Design of nitric oxide synthase inhibitors and their use to reverse hypotension associated with cancer immunotherapy

Abstract

It is now just 10 years since it was first appreciated that NO is endogenously synthesized in mammals. In this period, two constitutive and one inducible isoform of NOS have been isolated, sequenced, and characterized with respect to their protein chemistry and catalytic mechanism. A wide variety of NOS inhibitors, most targeted to the arginine binding site in the oxygenase domain, have been synthesized and used to elucidate the physiological and pathophysiological roles of NO. It is now clear that NO is involved in signal transduction (e.g., in neurotransmission and blood pressure homeostasis), and that these roles are mediated by low concentrations of NO synthesized by nNOS or eNOS. The NO receptor is the heme cofactor of soluble isoform of guanylyl cyclase.

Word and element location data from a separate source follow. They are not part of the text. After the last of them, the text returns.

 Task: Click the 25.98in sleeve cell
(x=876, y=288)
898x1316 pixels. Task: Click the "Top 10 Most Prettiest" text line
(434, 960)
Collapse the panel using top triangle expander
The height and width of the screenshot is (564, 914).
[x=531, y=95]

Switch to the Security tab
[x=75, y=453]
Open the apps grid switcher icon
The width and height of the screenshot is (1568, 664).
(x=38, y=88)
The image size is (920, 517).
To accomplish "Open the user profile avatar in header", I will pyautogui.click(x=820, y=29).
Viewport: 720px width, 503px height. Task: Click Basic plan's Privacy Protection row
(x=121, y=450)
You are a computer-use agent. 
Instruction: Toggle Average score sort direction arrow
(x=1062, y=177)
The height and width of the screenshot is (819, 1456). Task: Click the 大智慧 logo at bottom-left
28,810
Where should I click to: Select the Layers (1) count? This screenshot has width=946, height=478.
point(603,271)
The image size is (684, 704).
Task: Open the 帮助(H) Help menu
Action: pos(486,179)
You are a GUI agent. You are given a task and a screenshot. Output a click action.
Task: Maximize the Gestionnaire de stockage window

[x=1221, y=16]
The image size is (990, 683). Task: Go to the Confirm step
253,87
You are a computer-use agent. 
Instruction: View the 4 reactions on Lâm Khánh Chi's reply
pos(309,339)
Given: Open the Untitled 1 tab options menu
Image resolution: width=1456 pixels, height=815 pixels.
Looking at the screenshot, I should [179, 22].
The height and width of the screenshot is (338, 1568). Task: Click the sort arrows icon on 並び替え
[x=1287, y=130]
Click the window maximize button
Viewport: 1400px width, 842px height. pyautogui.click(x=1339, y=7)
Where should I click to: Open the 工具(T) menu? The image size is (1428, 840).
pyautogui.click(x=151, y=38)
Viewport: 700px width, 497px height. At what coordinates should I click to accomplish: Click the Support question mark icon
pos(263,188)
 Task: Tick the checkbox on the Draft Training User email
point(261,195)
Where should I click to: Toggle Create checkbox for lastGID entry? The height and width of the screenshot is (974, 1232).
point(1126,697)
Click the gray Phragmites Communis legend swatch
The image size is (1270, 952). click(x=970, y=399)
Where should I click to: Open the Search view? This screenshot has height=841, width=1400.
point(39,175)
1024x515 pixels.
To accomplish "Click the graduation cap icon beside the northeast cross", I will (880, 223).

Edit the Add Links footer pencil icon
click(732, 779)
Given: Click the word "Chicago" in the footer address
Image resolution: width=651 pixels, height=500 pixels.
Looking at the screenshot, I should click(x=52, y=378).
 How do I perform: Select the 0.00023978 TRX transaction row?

Higher amounts of NO, typically but not always synthesized by iNOS, are often cytotoxic. At a minimum, high concentrations of NO derange the signal transduction pathways normally served by nNOS or eNOS. In addition, NO or its nitrosative products (RSNO, N 2O 3, or ONOO −) inhibit or damage cellular constituents, interfering with DNA synthesis, energy metabolism, and the structural integrity of the cell. Such cytotoxicity can be beneficial to the host if pathogens or tumor cells are destroyed, but is detrimental to the host if it results in inappropriate inflammation, hypotension, or immunosuppression. Therapeutic utility of NOS inhibitors has been demonstrated in sepsis and cytokine-induced hypotension; additional applications are being identified in a treatment of inflammatory and autoimmune disorders.